Pero tú no eres maestra de la vida,
ni de la muerte ni del amor,
sólo podrías ofrecerles el desamparo
y un poco del rencor encubierto
con que hemos manchado
nuestra propia inocencia,
en esas ciudades ociosas
donde los jóvenes como nosotros
paseaban felizmente hastiados.
VIII
Convaleceremos horas llenas de ocio banal, sin esfuerzo,
poco a poco se habrá desanudado toda virulencia afectiva;
puesto que no hay que volver a vivir nunca más,
deja que permanezca la verdad sin inquietud.
Como ves, es fácil encontrar la muerte
en las cosas que debía habitar la vida,
e inesperadamente este rostro se ha hecho pedazos
contra mal conquistadas vanidades de impostor grotesco.
Pero de este amor no devuelto
sólo permanecerán merodeos en torno y muecas aisladas,
y sobre todo un poco de ese cansancio dominante
con que los vivos gustan de fingir su viveza fastidiosa.

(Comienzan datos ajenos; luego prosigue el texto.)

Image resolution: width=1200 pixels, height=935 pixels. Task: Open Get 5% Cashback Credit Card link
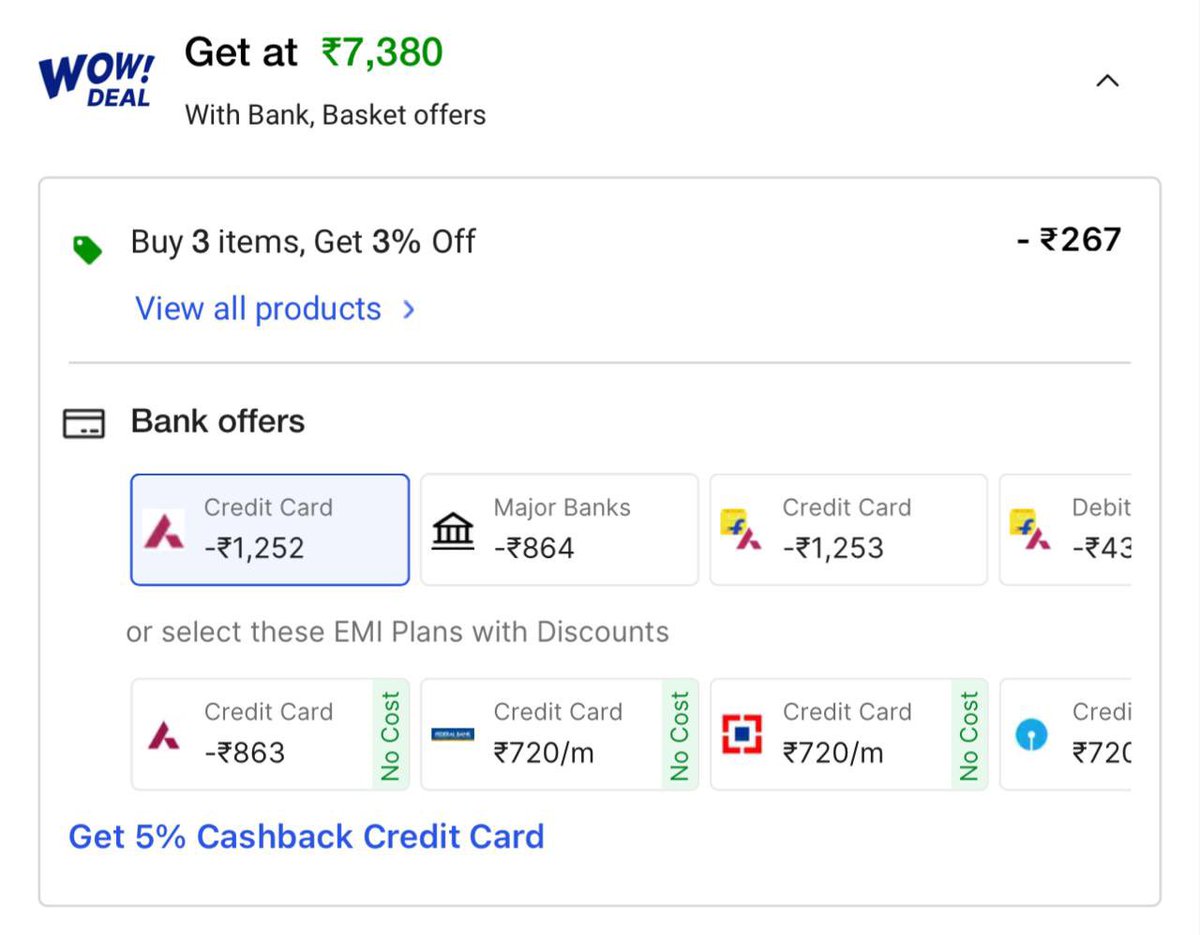tap(306, 836)

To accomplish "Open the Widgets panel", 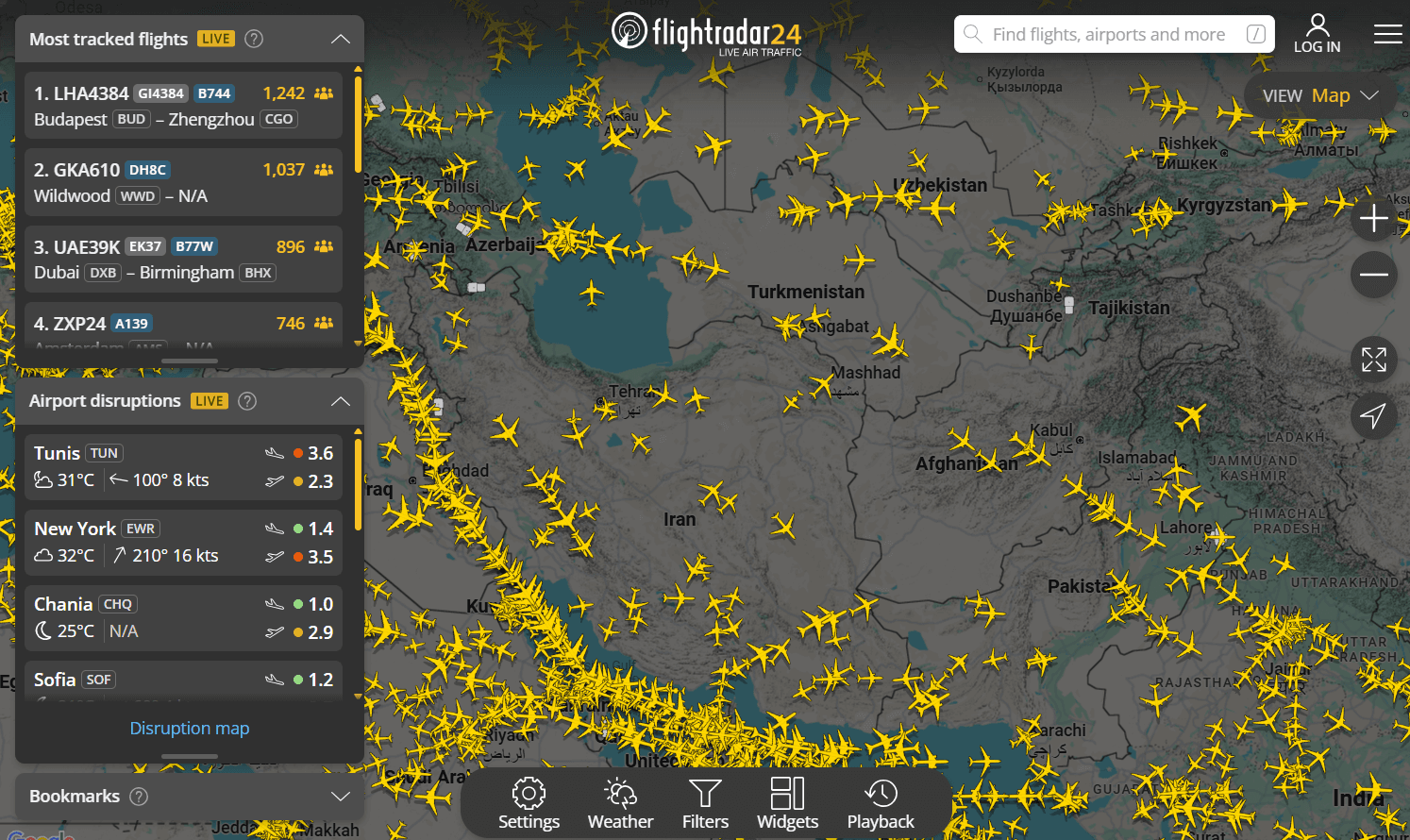I will click(x=787, y=803).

Y a veces, cuando la tarde sin presagio
vuelva a traer ese aire ya conocido con olor a mar y espera,
bajo el calor de luminosas cúpulas comerciales
o entre el pasaje con sabor a postal en calles vacías
(en ciudades fantasmales y de pesadilla),
sí, entonces, desearemos
otras horas y otros climas,
otros rostros y otras vidas,
para rehacer el inventario azaroso de muertes y deseos
y piedades y miserias y rodeos y mentiras:
todas las argucias con que convocar al hada mala.
Porque al final apenas nos quedará un poco ingrato
el solo deseo del deseo,
es decir, el recuerdo de haber deseado,
único puente casi franqueable
entre dos voluntades que ya no serán las nuestras.